Dessau – Sassonia 51,5003° N, 12,1446° E

“Per un istante temei che Richard Madden avesse penetrato il mio disperato proposito. Ma subito compresi che non era possibile. Il consiglio di voltare sempre a sinistra mi rammentò che era questo il procedimento comune per scoprire la radura centrale di certi labirinti. M’intendo un poco di labirinti: non invano sono bisnipote di quel Ts’ui Pen che fu governatore dello Yunnan e che rinunziò al potere temporale per scrivere un romanzo che fosse ancor più popoloso del Hung Lu Meng, e per costruire un labirinto in cui ogni uomo si perdesse. Tredici anni dedicò a queste eterogenee fatiche, ma la mano d’uno straniero lo assassinò e il suo romanzo era insensato e nessuno trovò il labirinto. Sotto alberi inglesi meditai su quel labirinto perduto: lo immaginai inviolato e perfetto sulla cima segreta d’una montagna; lo immaginai subacqueo, cancellato dalle risaie; lo immaginai infine, non già di chioschi ottagonali e di sentieri che voltano, ma di fiumi e di province e di regni. […] Pensai a un labirinto di labirinti, a un labirinto sinuoso e crescente che abbracciasse il passato e l’avvenire, e che implicasse in qualche modo anche gli astri. Assorto in queste immagini illusorie, dimenticai il mio destino d’uomo inseguito.” (Jorge Luis Borges, Il giardino dei sentieri che si biforcano, in Finzioni)

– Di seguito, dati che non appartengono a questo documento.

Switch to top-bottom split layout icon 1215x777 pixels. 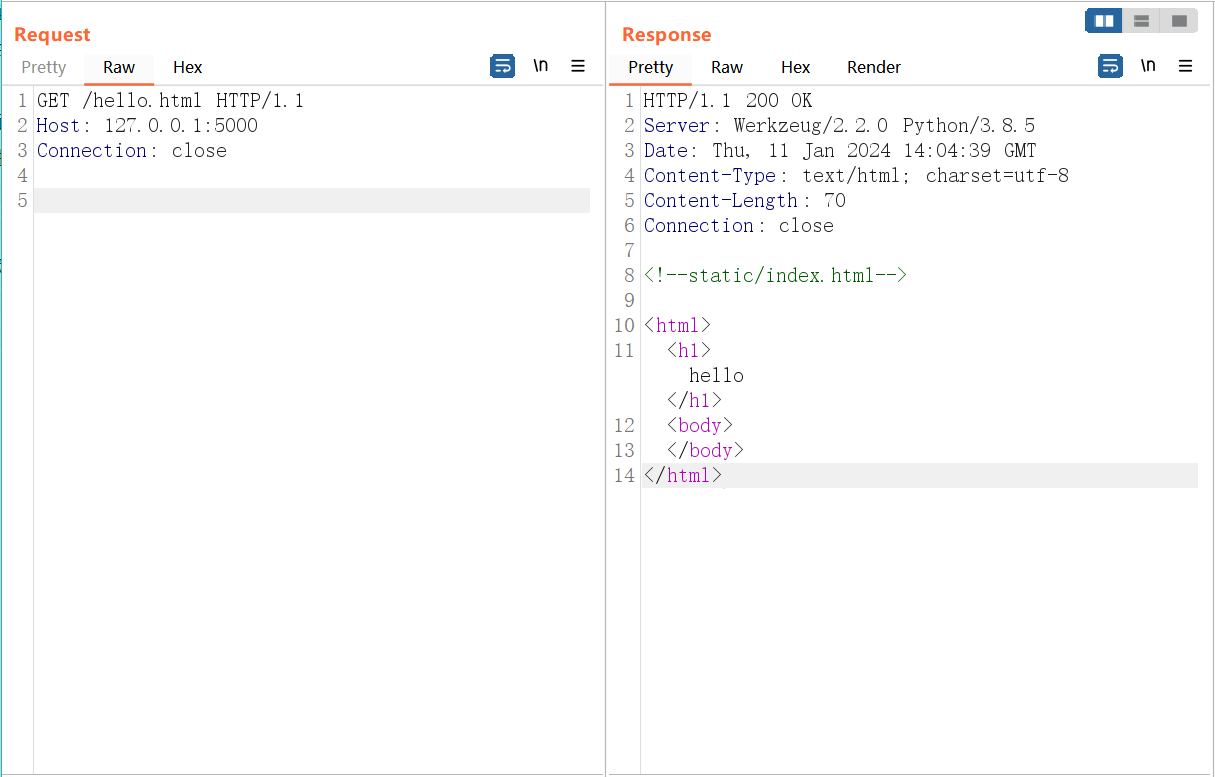(1141, 21)
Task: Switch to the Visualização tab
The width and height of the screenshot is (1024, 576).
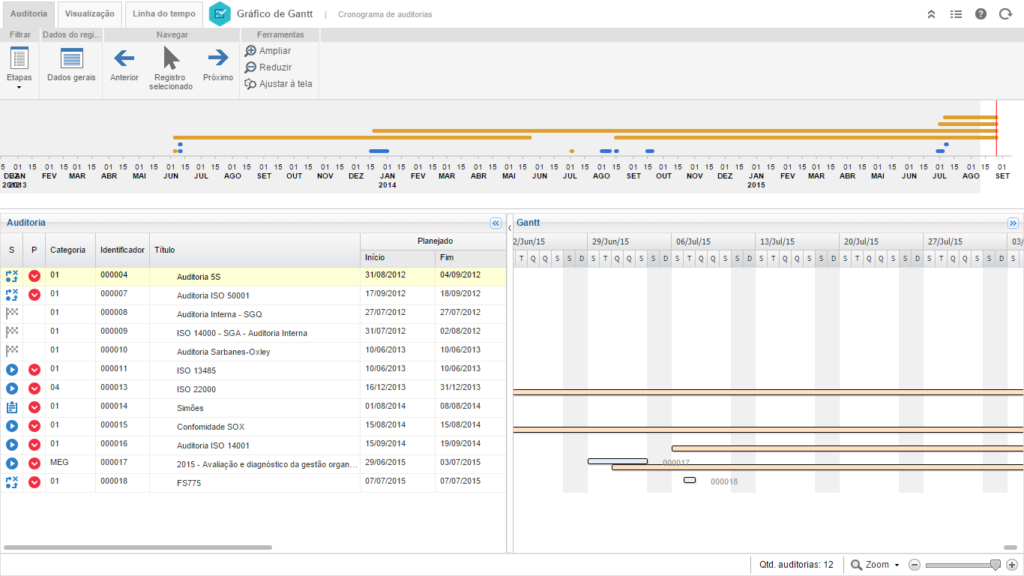Action: (90, 14)

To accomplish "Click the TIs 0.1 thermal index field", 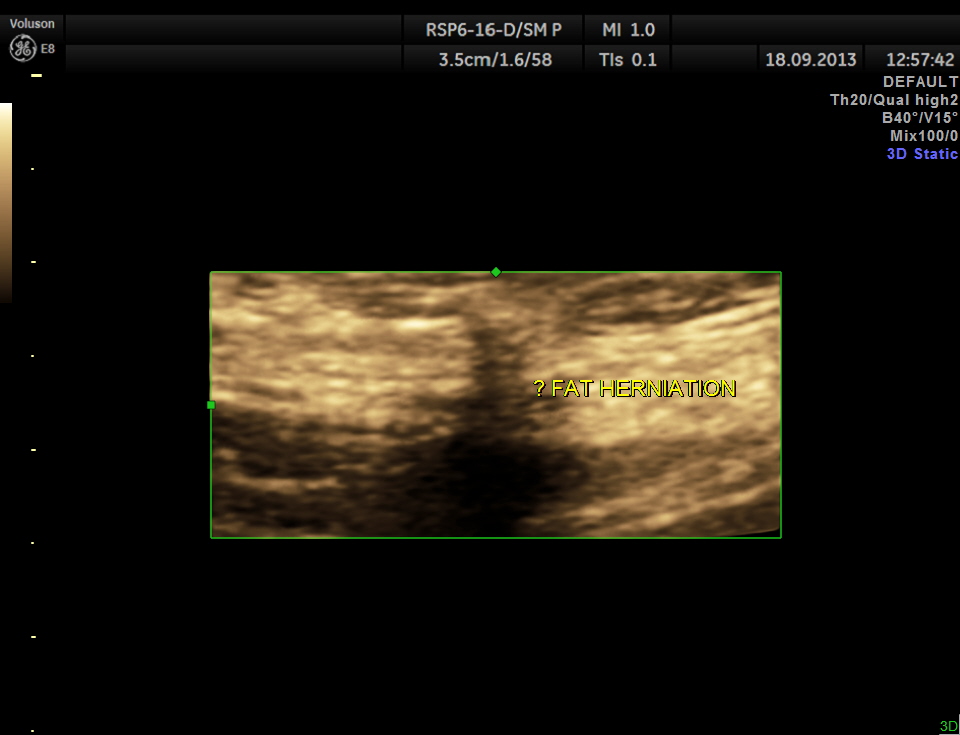I will point(628,59).
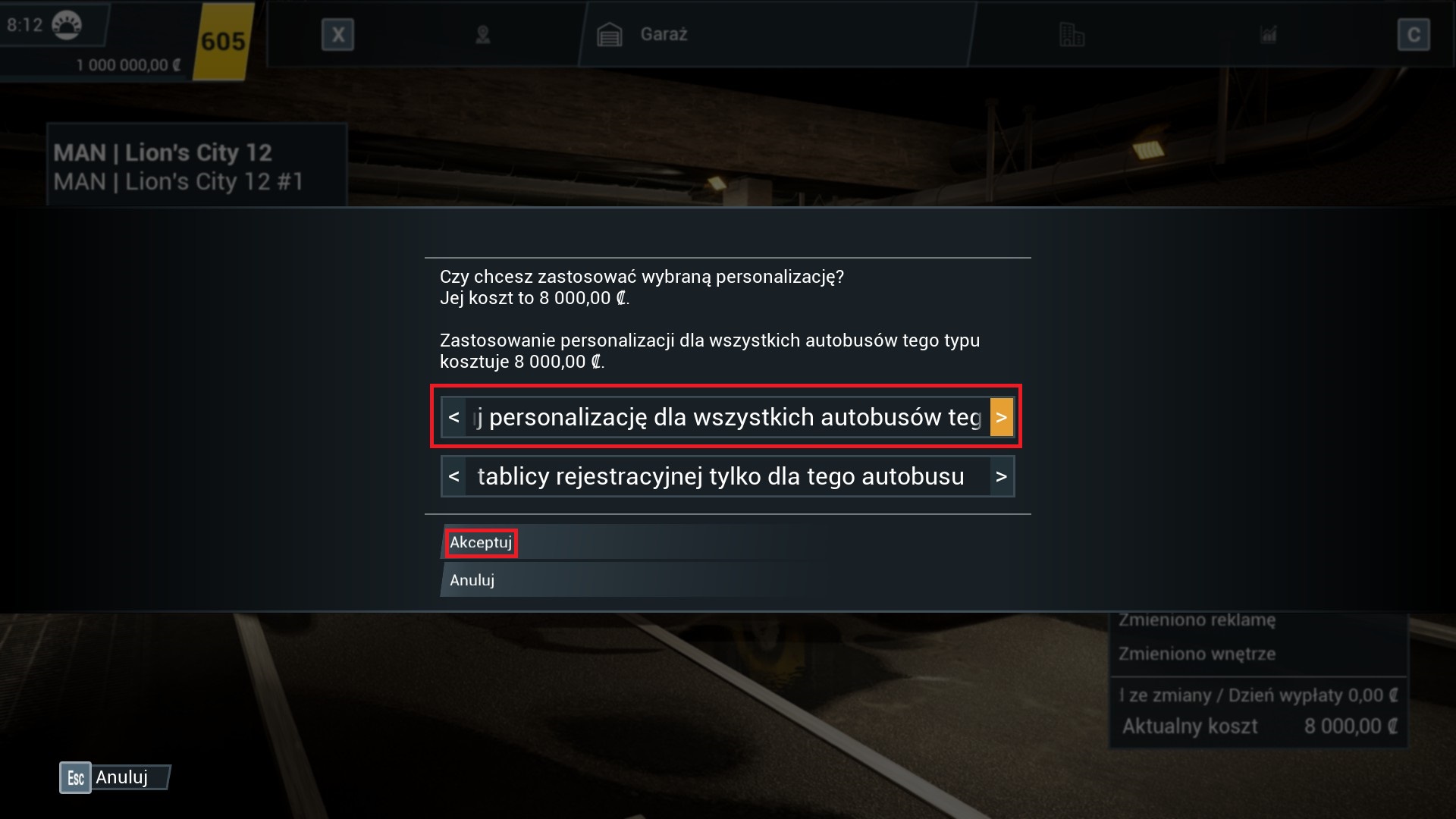The height and width of the screenshot is (819, 1456).
Task: Click Anuluj in the dialog
Action: 472,580
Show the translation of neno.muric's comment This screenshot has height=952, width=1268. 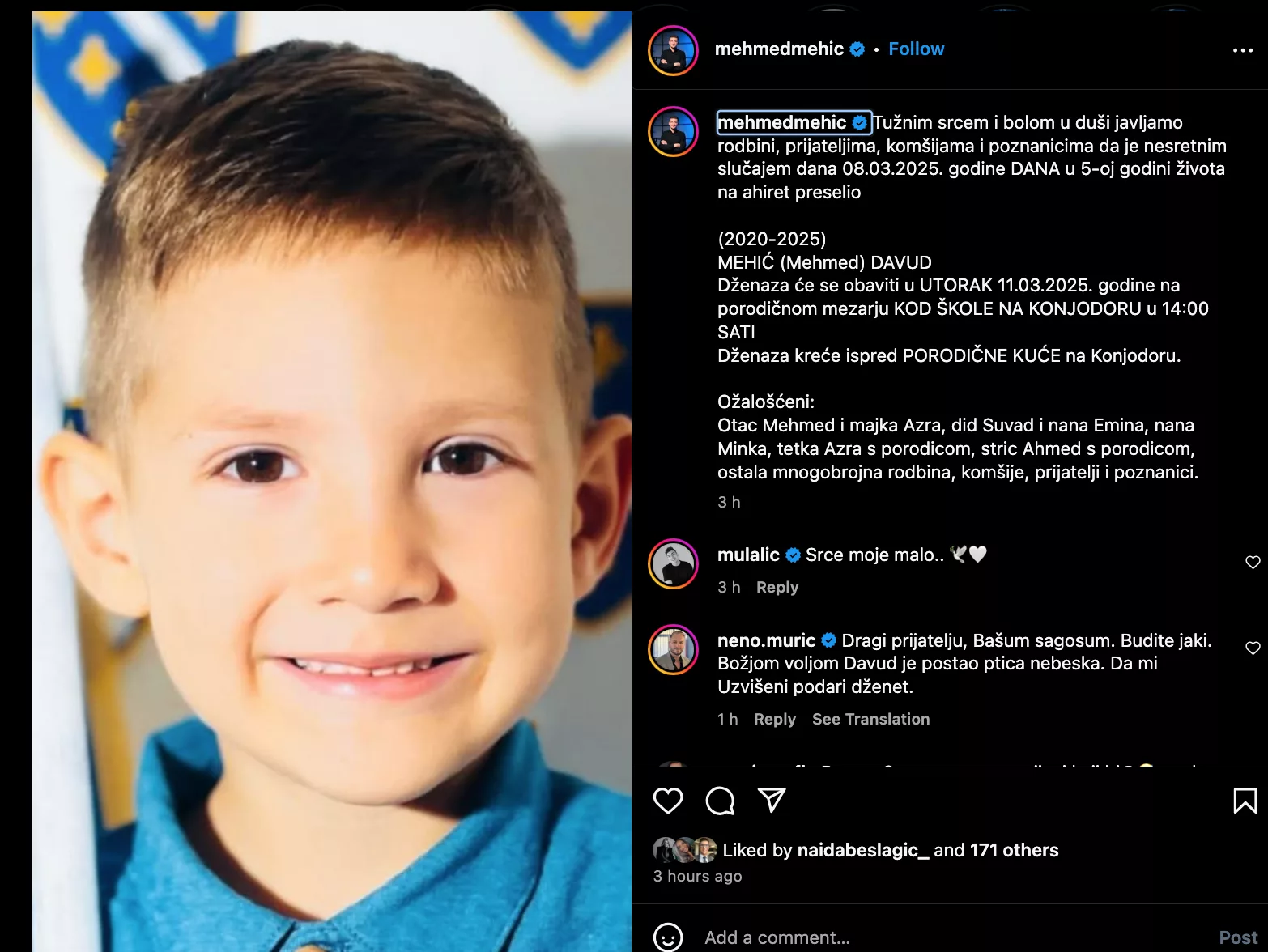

“La notte, il mio delirio s’alimentava di questa metafora: sentivo che il mondo è un labirinto dal quale è impossibile fuggire, poiché tutte le strade, anche se fingevano di portare a nord o a sud, portavano realmente a Roma, che era anche il carcere rettangolare in cui agonizzava mio fratello. […] In quelle notti, giurai sul dio che vede con due volti e su tutti gli dei della febbre e degli specchi, di tessere un labirinto intorno all’uomo che aveva incarcerato mio fratello. L’ho tessuto, ed è solido: la materia me l’hanno data un eresiologo morto, una bussola, una setta del secolo XVII, una parola greca, un pugnale, le losanghe d’una coloreria.” (Jorge Luis Borges, La morte e la bussola, in Finzioni).